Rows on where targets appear
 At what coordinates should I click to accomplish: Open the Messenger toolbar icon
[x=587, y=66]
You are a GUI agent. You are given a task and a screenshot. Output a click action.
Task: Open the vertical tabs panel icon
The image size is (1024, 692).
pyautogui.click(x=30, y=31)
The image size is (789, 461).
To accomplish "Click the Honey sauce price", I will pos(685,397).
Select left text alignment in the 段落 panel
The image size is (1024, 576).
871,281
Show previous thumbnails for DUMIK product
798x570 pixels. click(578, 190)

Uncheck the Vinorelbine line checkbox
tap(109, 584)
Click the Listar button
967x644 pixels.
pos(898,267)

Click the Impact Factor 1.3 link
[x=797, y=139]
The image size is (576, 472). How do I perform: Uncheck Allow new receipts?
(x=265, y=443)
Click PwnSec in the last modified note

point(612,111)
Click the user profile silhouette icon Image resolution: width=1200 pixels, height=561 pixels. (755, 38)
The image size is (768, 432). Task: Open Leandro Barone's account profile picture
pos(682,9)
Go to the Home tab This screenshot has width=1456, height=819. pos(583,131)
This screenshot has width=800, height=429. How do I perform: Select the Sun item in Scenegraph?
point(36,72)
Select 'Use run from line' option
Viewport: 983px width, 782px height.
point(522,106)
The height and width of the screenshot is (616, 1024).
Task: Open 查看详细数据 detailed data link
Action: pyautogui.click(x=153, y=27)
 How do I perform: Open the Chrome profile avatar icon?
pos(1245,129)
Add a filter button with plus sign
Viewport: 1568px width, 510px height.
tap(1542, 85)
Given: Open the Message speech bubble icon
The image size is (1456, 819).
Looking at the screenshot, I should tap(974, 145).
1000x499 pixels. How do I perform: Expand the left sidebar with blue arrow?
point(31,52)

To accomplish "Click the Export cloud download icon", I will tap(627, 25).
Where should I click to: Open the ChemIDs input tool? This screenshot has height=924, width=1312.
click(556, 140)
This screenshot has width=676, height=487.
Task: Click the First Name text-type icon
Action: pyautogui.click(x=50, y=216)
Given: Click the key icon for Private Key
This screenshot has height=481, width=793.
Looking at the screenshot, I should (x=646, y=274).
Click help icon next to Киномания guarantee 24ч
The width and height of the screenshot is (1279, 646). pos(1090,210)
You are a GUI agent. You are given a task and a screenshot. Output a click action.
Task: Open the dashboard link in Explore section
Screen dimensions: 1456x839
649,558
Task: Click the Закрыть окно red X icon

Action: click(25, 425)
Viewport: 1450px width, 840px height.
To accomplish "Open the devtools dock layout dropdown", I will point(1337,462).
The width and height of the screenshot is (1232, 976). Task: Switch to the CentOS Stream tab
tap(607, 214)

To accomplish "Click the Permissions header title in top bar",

** Work instructions **
Locate each line in the data above that contains the string "Viewport", and copy every such line.

** Response to the task **
Viewport: 983px width, 782px height.
Viewport: 1568px width, 510px height.
Viewport: 1450px width, 840px height.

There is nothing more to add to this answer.